Ausgangstext.
Solingen trauert: Ballons mit Kindernamen steigen zum Himmel

von Redaktion

Solingen – Melina, Leonie, Sophie, Timo, Luca steht auf den bunten Ballons, die eine Nachbarsfamilie mitgebracht hat. Fünf Namen, fünf Kinder, die in Solingen einem Verbrechen zum Opfer gefallen sind. Der Oberbürgermeister Tim Kurzbach kommt dazu, jeder nimmt einen Ballon. Schweigend schauen sie sich an, dann lassen sie die Ballons in den Himmel steigen.

Am Samstagabend folgten schätzungsweise 800 Menschen einem Aufruf des Stadtteils Hasseldelle, um mit Kerzen und einer Schweigeminute der toten Kinder zu gedenken. „Der Einzelne ist ja gar nicht in der Lage, so zu trauern, seiner Trauer Ausdruck zu verleihen. In der Gemeinschaft kann man das, in der Gemeinschaft ist das intensiver“, sagte der Vorsitzende des Nachbarschaftsvereins, Hans-Peter Harbecke. Es war ein stilles Gedenken, berichteten Teilnehmer.

Bereitgestellte Einträge.
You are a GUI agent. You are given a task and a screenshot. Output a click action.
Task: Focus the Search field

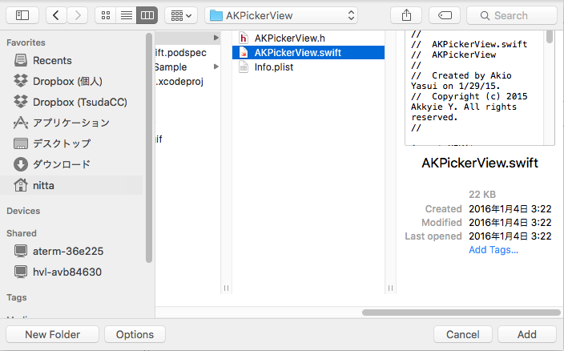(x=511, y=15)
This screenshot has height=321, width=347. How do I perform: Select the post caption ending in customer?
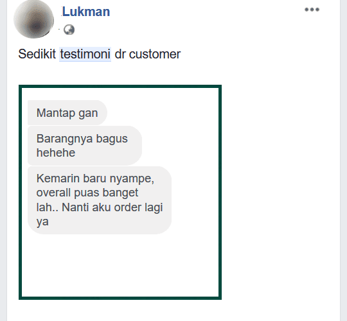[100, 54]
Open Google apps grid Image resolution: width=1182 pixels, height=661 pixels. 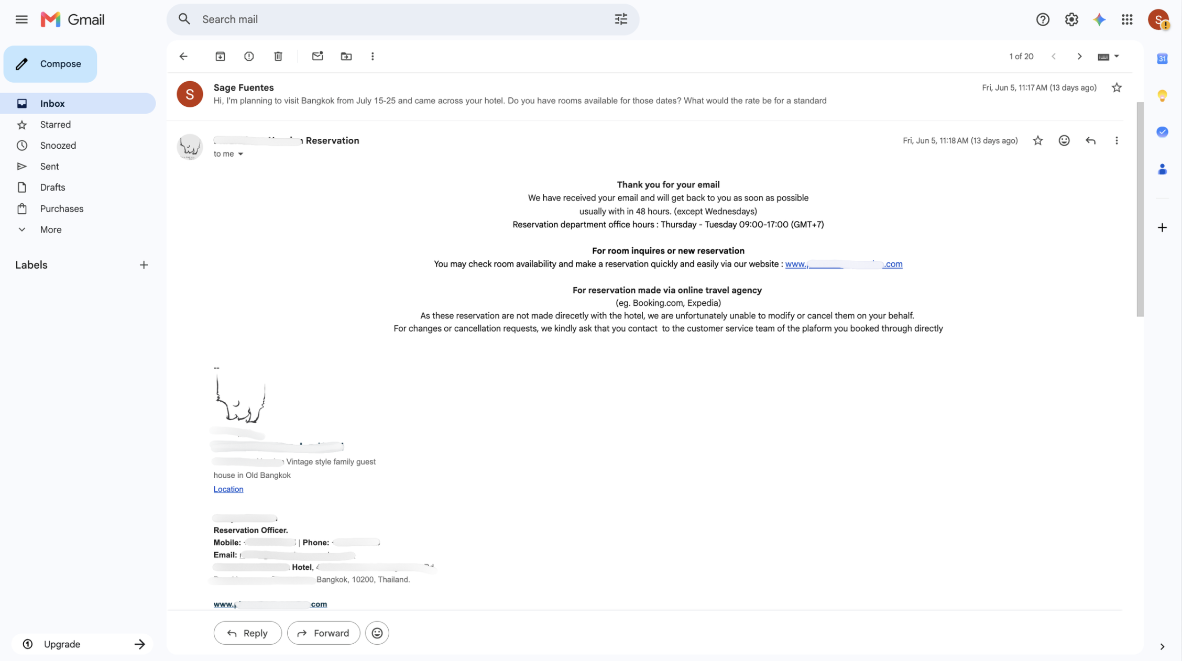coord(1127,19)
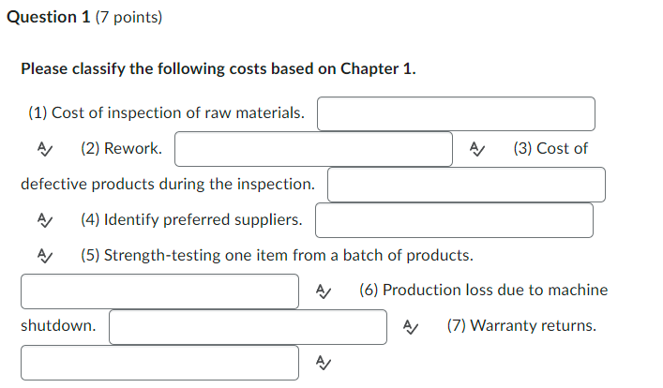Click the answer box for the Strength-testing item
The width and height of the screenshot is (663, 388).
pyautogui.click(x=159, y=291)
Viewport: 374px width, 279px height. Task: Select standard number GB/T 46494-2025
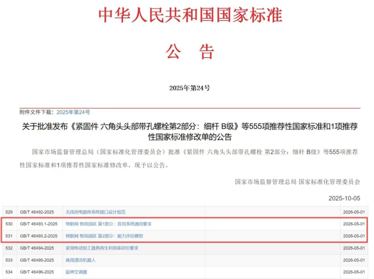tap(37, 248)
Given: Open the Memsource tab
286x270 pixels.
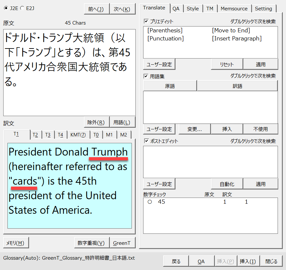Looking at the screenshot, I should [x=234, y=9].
* * *
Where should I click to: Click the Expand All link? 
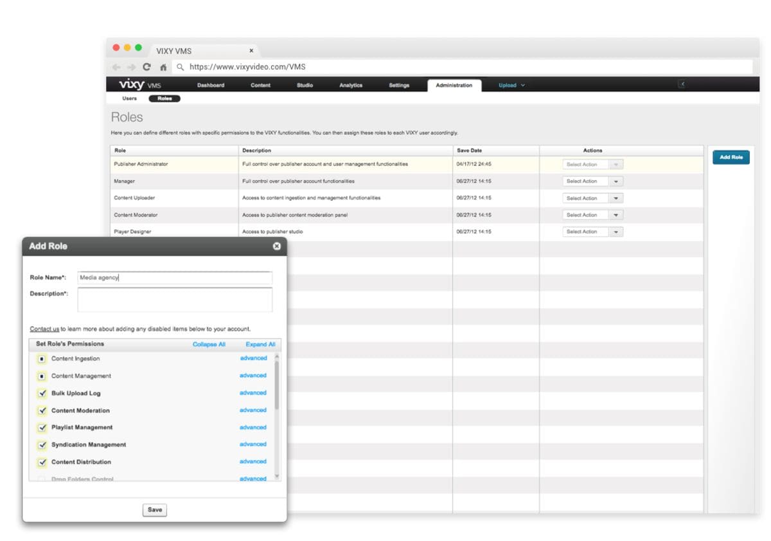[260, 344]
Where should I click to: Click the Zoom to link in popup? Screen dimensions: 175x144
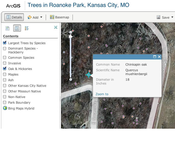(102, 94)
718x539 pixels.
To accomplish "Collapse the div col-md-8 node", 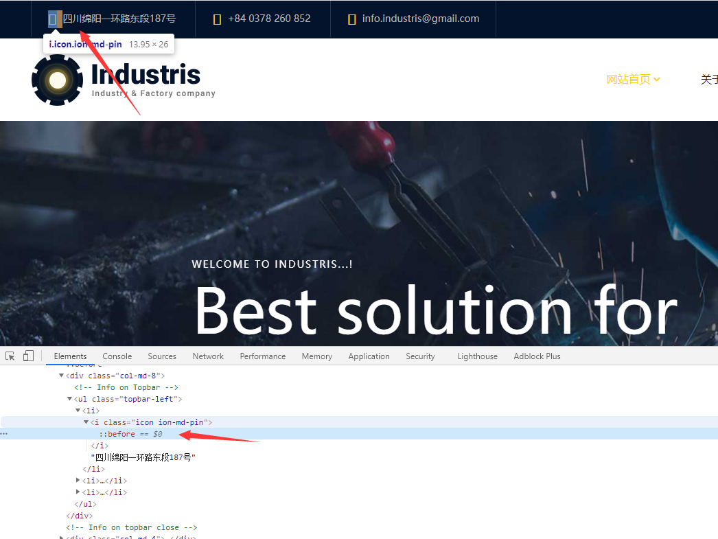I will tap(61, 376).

Aufgabe. Schreibe aus dem Ausgangstext den Abschnitt ab, der mit „Solingen trauert: Ballons“ anfängt und bis einschließlich „den Himmel steigen.“ geht. Die Einträge stammen aus einer anderen Quelle als der Ausgangstext.

Ausgabe.
Solingen trauert: Ballons mit Kindernamen steigen zum Himmel

von Redaktion

Solingen – Melina, Leonie, Sophie, Timo, Luca steht auf den bunten Ballons, die eine Nachbarsfamilie mitgebracht hat. Fünf Namen, fünf Kinder, die in Solingen einem Verbrechen zum Opfer gefallen sind. Der Oberbürgermeister Tim Kurzbach kommt dazu, jeder nimmt einen Ballon. Schweigend schauen sie sich an, dann lassen sie die Ballons in den Himmel steigen.